Tuesday October 21, 2008
I went on holiday, but the question How do I explain myself the increasing ignorance about the effects of making a child suffer, in spite of so many scientific discoveries about the brains of maltreated children? has been active in my brain. And depending on the perspective of the answer, many causes come about. Here are some:
- The sixties and seventies were times of rebeliσn against authority, including parental authority. It was becoming increasingly clear that the family was a form of dictatorship. Vietnam helped the outrage.
- Feminism was showing its horns, about male authority, The terrible mistake of feminism, within which I worked in London was never analysing the effects of mother abuse on infants, since the aim seemed to be to make all women innocent victims of male abuse, including governments. They sanctified women more that the catholic church. If a woman commited a crime it was some men,s fault.
This prevented any studies continuing about the effects of abuse of power from women on their offsprings. Children are the ones that support all the effects of the emotionally blind people that have contact with them. Feminists with emotional blindness became leaders.
- The status quo within Social sciences started being terrified by the fact that there were more and more people free of emotional blindness working within. The Works of R.D.Land, Spitz about children in homes with no affection but everything else syndrome, Cooper and others. Then a kind of coup started to take place within psychophisiology and social sciences. I recall in London the Society of relatives of schizophrenics becoming the campaign to STOP BLAMING PARENTS within therapeutic circles (one cannot call them schools). The reaction of emotionaly blind adults started to be felt i n every level of society, and the sentence It is better to leave tose things behind became the norm. The study of the brain centered on stupid things. The campaing to erradicate a leadership that was going to rebel to the satus quo became systematic until today.
These were some of the ideas that came to me, but I think this question you made deserves a conference. Afectionately. P. from Spain.

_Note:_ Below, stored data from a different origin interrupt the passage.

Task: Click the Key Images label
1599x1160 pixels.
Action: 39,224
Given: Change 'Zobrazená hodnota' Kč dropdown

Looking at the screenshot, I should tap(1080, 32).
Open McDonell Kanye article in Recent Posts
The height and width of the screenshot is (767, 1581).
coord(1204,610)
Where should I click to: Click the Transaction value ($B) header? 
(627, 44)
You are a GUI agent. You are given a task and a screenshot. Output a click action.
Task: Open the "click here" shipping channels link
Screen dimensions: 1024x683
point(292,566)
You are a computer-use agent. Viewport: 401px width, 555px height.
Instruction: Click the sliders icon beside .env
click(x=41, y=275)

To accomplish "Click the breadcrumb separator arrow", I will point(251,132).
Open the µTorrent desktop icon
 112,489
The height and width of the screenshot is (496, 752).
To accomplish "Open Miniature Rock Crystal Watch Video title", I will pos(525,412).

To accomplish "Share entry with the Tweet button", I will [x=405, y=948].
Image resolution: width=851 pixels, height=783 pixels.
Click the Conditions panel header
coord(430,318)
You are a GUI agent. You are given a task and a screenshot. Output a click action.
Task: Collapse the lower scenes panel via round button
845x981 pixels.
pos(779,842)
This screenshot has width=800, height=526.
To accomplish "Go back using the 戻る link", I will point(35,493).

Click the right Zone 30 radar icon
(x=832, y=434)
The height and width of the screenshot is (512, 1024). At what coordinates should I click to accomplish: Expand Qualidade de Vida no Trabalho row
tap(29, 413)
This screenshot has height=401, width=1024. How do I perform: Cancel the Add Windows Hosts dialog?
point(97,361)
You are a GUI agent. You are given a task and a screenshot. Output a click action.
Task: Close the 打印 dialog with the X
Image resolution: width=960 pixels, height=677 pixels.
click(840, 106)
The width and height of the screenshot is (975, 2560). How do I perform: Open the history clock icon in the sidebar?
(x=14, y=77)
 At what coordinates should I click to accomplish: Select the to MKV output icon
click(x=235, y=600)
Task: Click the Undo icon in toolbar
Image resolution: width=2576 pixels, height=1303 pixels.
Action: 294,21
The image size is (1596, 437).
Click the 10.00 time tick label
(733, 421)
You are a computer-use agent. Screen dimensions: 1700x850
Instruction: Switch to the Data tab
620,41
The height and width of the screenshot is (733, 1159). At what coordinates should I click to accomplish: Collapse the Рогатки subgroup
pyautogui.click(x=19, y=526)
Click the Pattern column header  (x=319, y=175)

AM: I totally agree with you. In addition to all the reasons you mentioned I think that the foundation of False Memory Syndrom had a big influence on the increasing general denial of child abuse since 1970 when Laing, Sass and many others were writing. This foundation have suit therapists who helped former victims to retrieve old memories of sexual abuse. The creators of the foundation had succeeded to spread the fear of being suit among the therapists who are now less interested in childhood and more in spirituality and other blinders like this. Thank you for your mentioning the association of parents of schizophrenics, this goes in the same direction: with much money you can silence the most obvious truth.